Possible -o options number in the hundreds, however...

  • 1
    "Can apt-get be forced to tolerate the (pretty much fixed) conflict, then upgrade?" Sorry, it's not fixed. You need to fix it before doing anything else.And no, conflicting packages cannot be made to work with each other. And --forcing things is generally a bad idea unless you know what you are doing. May 5, 2016 at 16:41
  • @FaheemMitha, "it's not fixed" refers to what specifically? The dpkg level, the apt level or what?
    – agc
    May 5, 2016 at 17:12
  • PS: I was informed (by @derobert) that this is a manifestion of Debian bug 749355. You should have mentioned that in the question. But you should still not try to make these packages co-exist. May 5, 2016 at 17:12
  • Both dpkg and apt are clearly unhappy with the current situation. And the only way to fix things is not have both of the packages installed. Thers is no good way to placate them, and trying to do so will not lead anywhere. May 5, 2016 at 17:14
  • @FaheemMitha, "this question is not about any two particular packages."
    – agc
    May 5, 2016 at 17:15

2 Answers 2


Since OP asked for a list of commands (with which to change the relevant metadata of the package) in the comments to Gilles' answer, here it is:

# download .deb
apt download parallel
# alternatively: aptitude download parallel

# unpack
dpkg-deb -R parallel_*.deb tmp/

# make changes to the package metadata
sed -i \
  -e '/^Version:/s/$/~nomoreutconfl/' \
  -e '/^Conflicts: moreutils/d' \

# pack anew
dpkg-deb -b tmp parallel_custom.deb

# install
dpkg -i parallel_custom.deb

This is under the assumptions that the conflicts line only has moreutils as an entry (and without version restrictions) as was the case in my installation.
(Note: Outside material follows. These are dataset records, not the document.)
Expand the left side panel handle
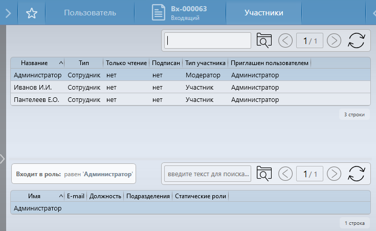This screenshot has height=231, width=376. (x=3, y=158)
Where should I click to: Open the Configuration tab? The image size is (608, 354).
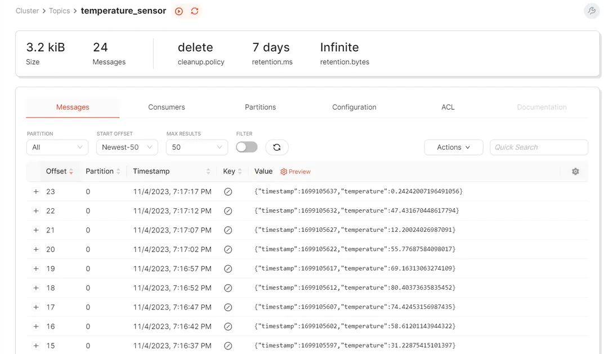pos(354,107)
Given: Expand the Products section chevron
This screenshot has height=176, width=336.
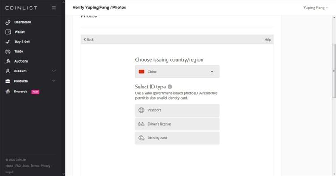Looking at the screenshot, I should 54,81.
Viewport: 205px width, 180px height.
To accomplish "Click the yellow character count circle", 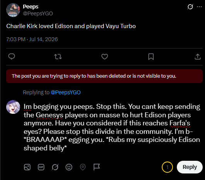I will click(x=167, y=167).

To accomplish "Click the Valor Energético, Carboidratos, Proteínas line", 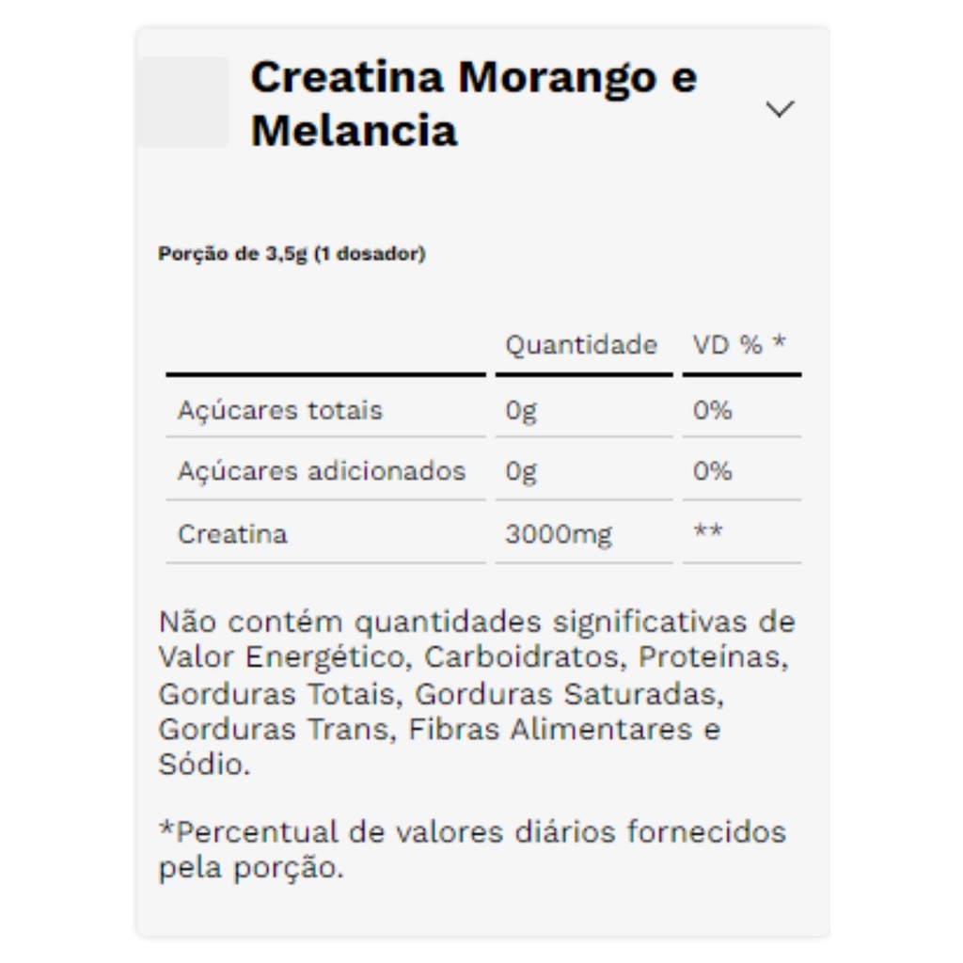I will pyautogui.click(x=473, y=656).
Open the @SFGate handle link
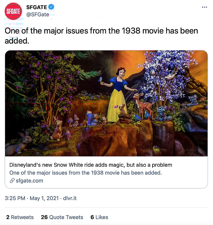The image size is (213, 225). tap(38, 14)
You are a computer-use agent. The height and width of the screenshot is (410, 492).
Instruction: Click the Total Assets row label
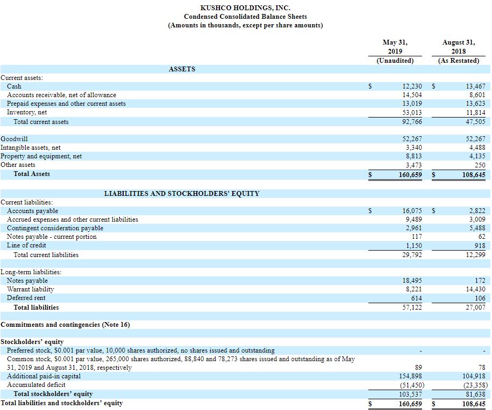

Otherwise, use '/^Conflicts:/s/\(, \)\?moreutils\( [^,]\+\)\?//' as the second sed script to only remove the relevant part of the line and support version restrictions.

Your installed package won't be overwritten by newer versions from the repository and you have to manually repeat this procedure for every update to the GNU parallel package if you want to keep this package up-to-date.

  • 1
    Well, that works but apt upgrade complains that parallel (the same version as the just tweaked .deb) has been kept back. Still, that is an improvement on the dpkg --force-conflicts method, where every upgrade breaks one of the programs -- the phk method allows every other upgrade.
    – agc
    Oct 31, 2016 at 2:09

A conflict between packages is harmful in and of itself. When you force dpkg to install the conflicting packages, this may not cause any other harm if the conflict was declared for no good reason, but the packages are still conflicting. APT works hard to resolve conflicts when installing packages and it doesn't have a list of conflicts to ignore. You can't solve this by making it pass different options to dpkg: the problem is that the conflicts make APT's own job impossible.

Never install conflicting packages unless it's a temporary state to get out of a situation where APT breaks down. Don't run APT until you've worked with dpkg to get out of the conflicting situation.

If you want to install conflicting packages, modify them first to remove the Conflict: declaration, in addition to resolving whatever problems motivated the conflict declaration.

  • could you briefly elaborate on how you'd "modify them first to remove the Conflict: declaration"?
    – agc
    May 6, 2016 at 7:13
  • 1
    @agc Either rebuild the package, or modify the binary package by opening it in an editor such as Emacs and editing the control file, or modify the binary package by unpacking it, editing the control file and repacking it. May 6, 2016 at 10:18
  • thanks, but please be more specific, preferably using sed (or something like it) instead of a GUI editor. The goal is a relatively foolproof one-liner, as far as might be possible.